Last week, we noted a pretty common phenomenon: folks who will let their kids feast on sugary, hyper-processed junk all day, then strictly insist on brushing and flossing at bedtime, as if that could undo all the damage.
Of course, it’s not just an issue for parents and kids. Who hasn’t at least once done something we know is bad for our health while telling ourselves that we’ll “make up for it” somehow down the line?
Unfortunately, making up for less than healthful choices is actually really hard to do.
Consider sleep deficits. We short ourselves sleep during the week, getting far less than the 7 to 8 hours we need. We tell ourselves that we’ll make up for it on the weekend, when we can sleep in. If you’re only occasionally missing sleep a day or two, no problem. If you’re chronically sleep-deprived, it can take months to catch up.

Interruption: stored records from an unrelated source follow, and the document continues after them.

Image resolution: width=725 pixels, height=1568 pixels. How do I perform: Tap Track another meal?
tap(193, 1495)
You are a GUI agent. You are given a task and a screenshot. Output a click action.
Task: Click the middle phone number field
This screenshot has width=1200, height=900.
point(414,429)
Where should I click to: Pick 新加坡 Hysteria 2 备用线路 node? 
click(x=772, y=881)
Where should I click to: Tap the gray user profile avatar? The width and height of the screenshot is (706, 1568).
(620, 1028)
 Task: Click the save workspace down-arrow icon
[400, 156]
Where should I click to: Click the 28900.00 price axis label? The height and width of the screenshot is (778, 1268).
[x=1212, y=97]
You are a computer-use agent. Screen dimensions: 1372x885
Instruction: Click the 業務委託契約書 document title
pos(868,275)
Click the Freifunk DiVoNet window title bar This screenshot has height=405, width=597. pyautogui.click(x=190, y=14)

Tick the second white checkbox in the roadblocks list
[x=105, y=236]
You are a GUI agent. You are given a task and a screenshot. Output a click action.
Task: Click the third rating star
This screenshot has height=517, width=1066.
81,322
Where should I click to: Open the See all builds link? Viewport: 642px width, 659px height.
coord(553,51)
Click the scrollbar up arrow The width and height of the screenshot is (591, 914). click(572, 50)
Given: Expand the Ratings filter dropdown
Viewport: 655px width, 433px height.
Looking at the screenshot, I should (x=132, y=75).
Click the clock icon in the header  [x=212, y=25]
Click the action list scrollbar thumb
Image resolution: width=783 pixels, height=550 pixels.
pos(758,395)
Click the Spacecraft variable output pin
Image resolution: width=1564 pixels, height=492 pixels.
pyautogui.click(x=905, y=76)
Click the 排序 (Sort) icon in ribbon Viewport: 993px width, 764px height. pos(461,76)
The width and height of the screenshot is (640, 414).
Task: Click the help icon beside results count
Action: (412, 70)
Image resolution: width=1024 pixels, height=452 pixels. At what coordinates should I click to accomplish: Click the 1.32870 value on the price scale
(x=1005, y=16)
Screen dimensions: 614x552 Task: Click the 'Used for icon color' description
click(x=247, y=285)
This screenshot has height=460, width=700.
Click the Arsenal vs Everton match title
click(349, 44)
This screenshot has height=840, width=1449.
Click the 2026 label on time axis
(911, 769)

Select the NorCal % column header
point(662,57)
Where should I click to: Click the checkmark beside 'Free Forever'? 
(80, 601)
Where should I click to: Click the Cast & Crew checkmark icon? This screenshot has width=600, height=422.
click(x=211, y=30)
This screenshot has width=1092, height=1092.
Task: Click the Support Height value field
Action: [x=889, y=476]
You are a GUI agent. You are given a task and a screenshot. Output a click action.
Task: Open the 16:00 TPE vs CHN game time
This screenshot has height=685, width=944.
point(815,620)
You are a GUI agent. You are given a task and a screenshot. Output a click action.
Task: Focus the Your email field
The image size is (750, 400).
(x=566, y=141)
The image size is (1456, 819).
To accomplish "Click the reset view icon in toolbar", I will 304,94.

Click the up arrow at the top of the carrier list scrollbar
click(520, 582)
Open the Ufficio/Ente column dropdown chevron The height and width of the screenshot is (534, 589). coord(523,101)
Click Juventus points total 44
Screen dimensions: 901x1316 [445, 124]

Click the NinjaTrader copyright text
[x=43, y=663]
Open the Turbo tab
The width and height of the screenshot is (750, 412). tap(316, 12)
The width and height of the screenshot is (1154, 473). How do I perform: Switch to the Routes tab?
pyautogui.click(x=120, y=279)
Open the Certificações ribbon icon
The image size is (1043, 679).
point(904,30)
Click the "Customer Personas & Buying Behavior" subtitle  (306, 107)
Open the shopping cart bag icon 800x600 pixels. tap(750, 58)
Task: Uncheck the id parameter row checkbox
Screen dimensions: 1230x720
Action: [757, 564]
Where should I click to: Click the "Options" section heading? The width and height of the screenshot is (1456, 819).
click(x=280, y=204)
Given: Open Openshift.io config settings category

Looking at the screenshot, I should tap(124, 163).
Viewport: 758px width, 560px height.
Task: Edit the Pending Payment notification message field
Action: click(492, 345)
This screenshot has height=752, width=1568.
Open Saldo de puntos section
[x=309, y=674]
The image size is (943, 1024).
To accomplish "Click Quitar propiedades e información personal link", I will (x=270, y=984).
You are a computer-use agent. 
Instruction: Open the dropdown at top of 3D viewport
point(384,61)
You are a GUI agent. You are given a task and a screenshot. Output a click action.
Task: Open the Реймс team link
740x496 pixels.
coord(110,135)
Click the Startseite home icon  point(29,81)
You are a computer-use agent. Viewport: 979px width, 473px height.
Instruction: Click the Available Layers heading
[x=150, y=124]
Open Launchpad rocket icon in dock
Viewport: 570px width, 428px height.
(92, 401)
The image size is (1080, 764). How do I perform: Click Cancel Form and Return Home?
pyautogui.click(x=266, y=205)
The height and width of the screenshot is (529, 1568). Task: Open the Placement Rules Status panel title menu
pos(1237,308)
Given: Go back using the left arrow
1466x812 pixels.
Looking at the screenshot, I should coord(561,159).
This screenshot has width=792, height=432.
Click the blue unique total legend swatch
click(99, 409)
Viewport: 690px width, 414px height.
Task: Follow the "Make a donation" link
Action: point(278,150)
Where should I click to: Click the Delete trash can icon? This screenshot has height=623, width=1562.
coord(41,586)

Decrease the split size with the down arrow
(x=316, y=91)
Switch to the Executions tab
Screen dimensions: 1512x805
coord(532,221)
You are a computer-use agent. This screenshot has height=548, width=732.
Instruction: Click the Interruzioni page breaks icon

Last week, scientists offered another reminder that our efforts to atone for health “sins” aren’t all we’d like them to be, busting the “myth that anyone…can outrun a bad diet.” The truth, they wrote in a British Journal of Sports Medicine commentary, is that it’s not just calories that count. The kind of calories matters. A lot.
Sugar calories promote fat storage and hunger. Fat calories induce fullness or ‘satiation’.
A large econometric analysis of world-wide sugar availability, revealed that for every excess 150 calories of sugar (say, one can of cola), there was an 11-fold increase in the prevalence of type 2 diabetes, in comparison to an identical 150 calories obtained from fat or protein. And this was independent of the person’s weight and physical activity level; this study fulfills the Bradford Hill Criteria for causation. A recently published critical review in nutrition concluded that dietary carbohydrate restriction is the single most effective intervention for reducing all the features of the metabolic syndrome and should be the first approach in diabetes management, with benefits occurring even without weight loss. [emphasis added]
It’s not the carbs (or even the sugars) in whole vegetables and fruit that are the problem. It’s sugar and white flour and hyper-processed grains and starches: the backbone of processed food, fast food, convenience meals and other nutritionally poor products. All these are digested as sugar. (Artificial sweeteners, as we’ve noted before, bring along their own problems.)
Exercise, contend the authors, is not enough to counteract the damage these products do – at least with respect to obesity, the focus of their commentary.
Of course, this hardly means that exercise doesn’t matter. It matters, but for other reasons.
A recent report from the UK’s Academy of Medical Royal Colleges described ‘the miracle cure’ of performing 30 min of moderate exercise, five times a week, as more powerful than many drugs administered for chronic disease prevention and management. Regular physical activity reduces the risk of developing cardiovascular disease, type 2 diabetes, dementia and some cancers by at least 30%.
And that’s just the tip of the proverbial iceberg. Regular readers of this blog know that exercise also helps combat gum disease – like those mentioned in the quote above, an inflammatory condition. Eating a sugar-rich, low nutrient diet is directly counteractive to those benefits:
According to the Lancet global burden of disease reports, poor diet now generates more disease than physical inactivity, alcohol and smoking combined. Up to 40% of those with a normal body mass index will harbour metabolic abnormalities typically associated with obesity, which include hypertension, dyslipidaemia, non-alcoholic fatty liver disease and cardiovascular disease. [emphasis added]
One step forward, two steps back.
Being healthy means making healthful choices the routine.